Pai de autista, o vereador Bruno Mesquita tem levantado a bandeira em busca de mais direitos para pessoas com autismo e seus familiares. Foto: CMFor

No Dia da Conscientização do Autismo, vereadores de Fortaleza foram à tribuna do Plenário Fausto Arruda para celebrar avanços e apontar desafios e demandas da sociedade para garantir direitos das pessoas com Transtorno do Espectro Autista (TEA). Ainda na sessão ordinária, o presidente da Casa, Léo Couto (PSB), garantiu a instalação do Espaço Evoluir, que visa atingir esse público.

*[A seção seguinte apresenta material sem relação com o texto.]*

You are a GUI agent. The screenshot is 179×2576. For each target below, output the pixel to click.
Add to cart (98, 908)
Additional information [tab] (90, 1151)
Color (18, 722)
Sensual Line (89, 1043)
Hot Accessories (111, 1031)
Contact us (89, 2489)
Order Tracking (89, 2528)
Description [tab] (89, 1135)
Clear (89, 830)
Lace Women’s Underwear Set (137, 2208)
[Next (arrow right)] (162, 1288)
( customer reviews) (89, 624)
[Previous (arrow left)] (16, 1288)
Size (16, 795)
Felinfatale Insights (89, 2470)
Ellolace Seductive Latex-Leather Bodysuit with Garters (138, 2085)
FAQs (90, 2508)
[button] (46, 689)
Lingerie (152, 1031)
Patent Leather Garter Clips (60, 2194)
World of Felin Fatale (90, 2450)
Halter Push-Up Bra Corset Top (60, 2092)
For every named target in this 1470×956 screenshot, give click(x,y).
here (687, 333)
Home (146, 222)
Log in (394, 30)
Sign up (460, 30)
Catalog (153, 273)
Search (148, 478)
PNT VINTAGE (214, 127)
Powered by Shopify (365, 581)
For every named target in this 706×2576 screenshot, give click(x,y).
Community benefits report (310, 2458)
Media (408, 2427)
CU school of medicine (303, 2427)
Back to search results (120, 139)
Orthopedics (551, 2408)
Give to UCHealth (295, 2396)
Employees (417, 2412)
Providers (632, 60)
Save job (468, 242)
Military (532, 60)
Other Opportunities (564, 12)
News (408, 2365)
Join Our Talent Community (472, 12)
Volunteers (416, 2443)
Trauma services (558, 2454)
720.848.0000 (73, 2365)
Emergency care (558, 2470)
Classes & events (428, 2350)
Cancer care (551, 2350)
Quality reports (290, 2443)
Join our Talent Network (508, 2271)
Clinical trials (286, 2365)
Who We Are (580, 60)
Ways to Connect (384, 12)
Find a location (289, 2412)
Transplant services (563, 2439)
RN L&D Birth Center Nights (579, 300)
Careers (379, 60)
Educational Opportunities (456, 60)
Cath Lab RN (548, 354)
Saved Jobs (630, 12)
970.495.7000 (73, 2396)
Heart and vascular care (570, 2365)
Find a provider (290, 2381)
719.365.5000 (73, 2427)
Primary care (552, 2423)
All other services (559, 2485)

Líder do Governo, o vereador Bruno Mesquita (PSD) afirmou que a sua experiência como pai de autista, assim como outros parlamentares que têm filhos no espectro, tem contribuído para fortalece a militância pela causa. “Um dia vitorioso, que mostramos que ser pai, mãe ou familiar de autista é uma grande honra. O maior problema do autismo é o preconceito. É o que faz as famílias sofrerem. E quando nós falamos de autismo aqui já é um grande ganho”, pontuou.

De acordo com ele, é preciso realizar um censo com apoio da rede de ensino e saúde para entender a situação de cada família, além de implantar o chamado Espaço Girassol nas 12 regionais de Fortaleza. “Queremos ser referência para todo o País”, defendeu. Ele também destacou a importância de se dedicar mais aos adultos que também estão listados no espectro autista.

“Eu não trabalho essa bandeira, eu vivo ela dentro da minha casa”, afirmou o vereador Professor Enilson (Cidadania). Em sua avaliação, é preciso ter um acompanhamento adequado para o desenvolvimento da pessoa autista. O parlamentar também se posicionou sobre o quantitativo de crianças diagnosticadas com TEA na Regional 5, e que o projeto Espaço Girassol vem para garantir atendimento especializado para esse público.

A vereadora Carla Ibiapina (DC), que é fonoaudióloga, afirmou já ter atendido várias famílias com autismo nos últimos 10 anos. “Este é um dia que paramos para entender o que é incluir. Cada um tem a sua responsabilidade social, conheço como é o dia a dia dessas pessoas”. Ela defendeu propostas de sua autoria, uma delas, o consultório móvel.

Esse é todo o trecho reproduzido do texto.